- _Text to read_
Washington, D.C. 20549

 

 

 

FORM 8-K

 

CURRENT REPORT
Pursuant to Section 13 OR 15(d) of The Securities Exchange Act of 1934

 

Date of Report:

(Date of earliest event reported)

 

February 25, 2025

 

 

 

GT Biopharma, Inc.

(Exact name of registrant as specified in its charter)

 

Delaware

(State or other Jurisdiction of Incorporation)

 

1-40023       94-1620407

(Commission

File Number)

     

(IRS Employer

Identification No.)

 

N/A1

(Address of Principal Executive Offices and zip code)

 

(415)-919-4040

(Registrant’s telephone number, including area code)

 

Check the appropriate box below if the Form 8-K filing is intended to simultaneously satisfy the filing obligation of registrant under any of the following provisions:

 

Written communications pursuant to Rule 425 under the Securities Act (17 CFR 230.425)
   
Soliciting material pursuant to Rule 14a-12(b) under the Exchange Act (17 CFR 240.14a-12(b))
   
Pre-commencement communications pursuant to Rule 14d-2(b) under the Exchange Act (17 CFR 240.14d-2(b))
   
Pre-commencement communications pursuant to Rule 13e-4(c) under the Exchange Act (17 CFR 240.13e-4(c))

 

Securities registered pursuant to Section 12(b) of the Act:

 

Title of each Series   Trading Symbol(s)   Name of each Exchange on which registered
Common stock, $0.001 par value   GTBP   The Nasdaq Stock Market LLC

 

Indicate by check mark whether the registrant is an emerging growth company as defined in Rule 405 of the Securities Act of 1933 (§230.405 of this chapter) or Rule 12b-2 of the Securities Exchange Act of 1934 (§240.12b-2 of this chapter).

- _Required work_
1. Answer these from the GT Biopharma Form 8-K cover page, one line each:
(a) What date is given as the date of the report?
(b) In which state is the registrant incorporated?
(c) What trading symbol is listed for the common stock?
2. Can you write the next part of the GT Biopharma Form 8-K cover page, starting after the sentence about emerging growth company status?

- _Supplied data_

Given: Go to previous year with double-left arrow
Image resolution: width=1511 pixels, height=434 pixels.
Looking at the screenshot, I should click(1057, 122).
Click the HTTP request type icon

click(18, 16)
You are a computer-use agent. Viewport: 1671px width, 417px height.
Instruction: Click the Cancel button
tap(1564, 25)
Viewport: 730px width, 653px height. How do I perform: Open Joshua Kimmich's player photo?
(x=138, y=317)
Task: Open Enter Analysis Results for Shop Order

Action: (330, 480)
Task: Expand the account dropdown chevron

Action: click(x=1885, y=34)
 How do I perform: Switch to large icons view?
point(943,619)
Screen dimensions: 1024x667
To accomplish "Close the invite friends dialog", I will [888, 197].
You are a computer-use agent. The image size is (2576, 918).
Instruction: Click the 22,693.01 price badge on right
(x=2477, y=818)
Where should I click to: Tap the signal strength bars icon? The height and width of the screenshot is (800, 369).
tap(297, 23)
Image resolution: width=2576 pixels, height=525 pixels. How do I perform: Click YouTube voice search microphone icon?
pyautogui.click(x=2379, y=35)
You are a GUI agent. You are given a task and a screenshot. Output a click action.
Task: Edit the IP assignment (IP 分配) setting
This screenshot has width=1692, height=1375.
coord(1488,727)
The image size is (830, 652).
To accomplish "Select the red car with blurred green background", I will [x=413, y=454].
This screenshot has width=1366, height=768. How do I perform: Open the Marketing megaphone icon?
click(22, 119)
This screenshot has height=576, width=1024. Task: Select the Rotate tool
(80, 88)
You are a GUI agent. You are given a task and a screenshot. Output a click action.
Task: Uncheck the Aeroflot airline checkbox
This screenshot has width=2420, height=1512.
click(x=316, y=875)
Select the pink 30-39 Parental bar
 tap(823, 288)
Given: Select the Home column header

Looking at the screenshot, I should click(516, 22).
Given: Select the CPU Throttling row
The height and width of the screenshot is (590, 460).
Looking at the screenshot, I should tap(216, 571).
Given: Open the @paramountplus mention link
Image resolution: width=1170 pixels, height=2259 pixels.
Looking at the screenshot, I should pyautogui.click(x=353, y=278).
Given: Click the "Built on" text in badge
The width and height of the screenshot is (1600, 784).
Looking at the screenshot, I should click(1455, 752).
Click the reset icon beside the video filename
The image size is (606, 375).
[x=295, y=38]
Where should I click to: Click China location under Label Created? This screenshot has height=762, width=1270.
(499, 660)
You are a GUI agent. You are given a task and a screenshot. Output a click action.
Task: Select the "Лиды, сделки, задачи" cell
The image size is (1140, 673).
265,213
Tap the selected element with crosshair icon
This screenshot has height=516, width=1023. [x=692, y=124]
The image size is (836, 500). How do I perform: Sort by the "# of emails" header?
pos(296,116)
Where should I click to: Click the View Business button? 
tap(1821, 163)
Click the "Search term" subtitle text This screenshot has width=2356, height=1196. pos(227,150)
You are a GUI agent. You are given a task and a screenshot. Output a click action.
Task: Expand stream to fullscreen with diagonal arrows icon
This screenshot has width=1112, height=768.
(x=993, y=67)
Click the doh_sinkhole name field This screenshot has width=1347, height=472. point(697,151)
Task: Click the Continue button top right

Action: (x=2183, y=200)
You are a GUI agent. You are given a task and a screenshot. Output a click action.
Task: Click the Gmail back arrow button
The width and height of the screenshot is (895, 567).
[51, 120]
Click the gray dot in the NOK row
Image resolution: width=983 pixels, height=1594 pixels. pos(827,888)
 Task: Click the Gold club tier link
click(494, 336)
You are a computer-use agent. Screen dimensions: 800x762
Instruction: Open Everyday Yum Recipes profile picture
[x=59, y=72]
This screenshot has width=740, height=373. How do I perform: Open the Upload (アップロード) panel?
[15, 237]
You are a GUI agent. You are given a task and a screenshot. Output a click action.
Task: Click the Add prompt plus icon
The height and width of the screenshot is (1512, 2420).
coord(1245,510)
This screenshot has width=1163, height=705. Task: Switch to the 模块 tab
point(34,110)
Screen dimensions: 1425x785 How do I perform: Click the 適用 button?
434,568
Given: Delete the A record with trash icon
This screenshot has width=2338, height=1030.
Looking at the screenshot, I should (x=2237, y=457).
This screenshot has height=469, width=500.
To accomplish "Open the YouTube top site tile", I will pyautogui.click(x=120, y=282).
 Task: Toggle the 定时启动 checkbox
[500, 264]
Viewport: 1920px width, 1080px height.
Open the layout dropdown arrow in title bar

- _Expected answers_
1.
(a) February 25, 2025
(b) Delaware
(c) GTBP

2.
Emerging growth company

 

If an emerging growth company, indicate by check mark if the registrant has elected not to use the extended transition period for complying with any new or revised financial accounting standards provided pursuant to Section 13(a) of the Exchange Act. ☐

 

 

1Effective as of July 1, 2024, the Company became a fully remote company. We do not maintain a principal executive office. For purposes of compliance with applicable requirements of the Securities Act of 1933, as amended, and the Securities Exchange Act of 1934, as amended, any stockholder communication required to be sent to the Company’s principal executive offices may be directed to 315 Montgomery Street, 10th Floor, San Francisco, California 94104, or by email to auditcommittee@gtbiopharma.com.

 

 

 

 

 

 

Item 1.01 Entry into a Material Definitive Agreement.

 

Warrant Inducement

 

On February 25, 2025, GT Biopharma, Inc. (the “Company”) entered into warrant exercise inducement offer letter agreements (each an “Inducement Letter” and together, the “Inducement Letters”) with certain holders (each a “Holder” and collectively, the “Holders”) of existing warrants to purchase the Company’s common stock, par value $0.001 per share (the “Common Stock”), exercisable for an aggregate of 302,069 shares of Common Stock (collectively, the “Existing Warrants”), pursuant to which the Holders agreed to exercise their Existing Warrants at a reduced exercise price of $2.27 per share (which includes $0.125 per Inducement Warrant (as defined below) (the “Reduced Exercise Price”)), in exchange for the Company’s agreement to issue new Series A Inducement Warrants to purchase shares of Common Stock and Series B Inducement Warrants to purchase shares of Common Stock (collectively, the “Inducement Warrants”) as described below. The reduction of the exercise price of the Existing Warrants and the issuance of the Inducement Warrants was structured as an at-market transaction under Nasdaq rules.

 

The shares of Common Stock issuable upon exercise of the Existing Warrants are registered for resale pursuant to a registration statement on Form S-1 (File No. 333-280326), which was declared effective by the Securities and Exchange Commission (the “SEC”) on June 28, 2024.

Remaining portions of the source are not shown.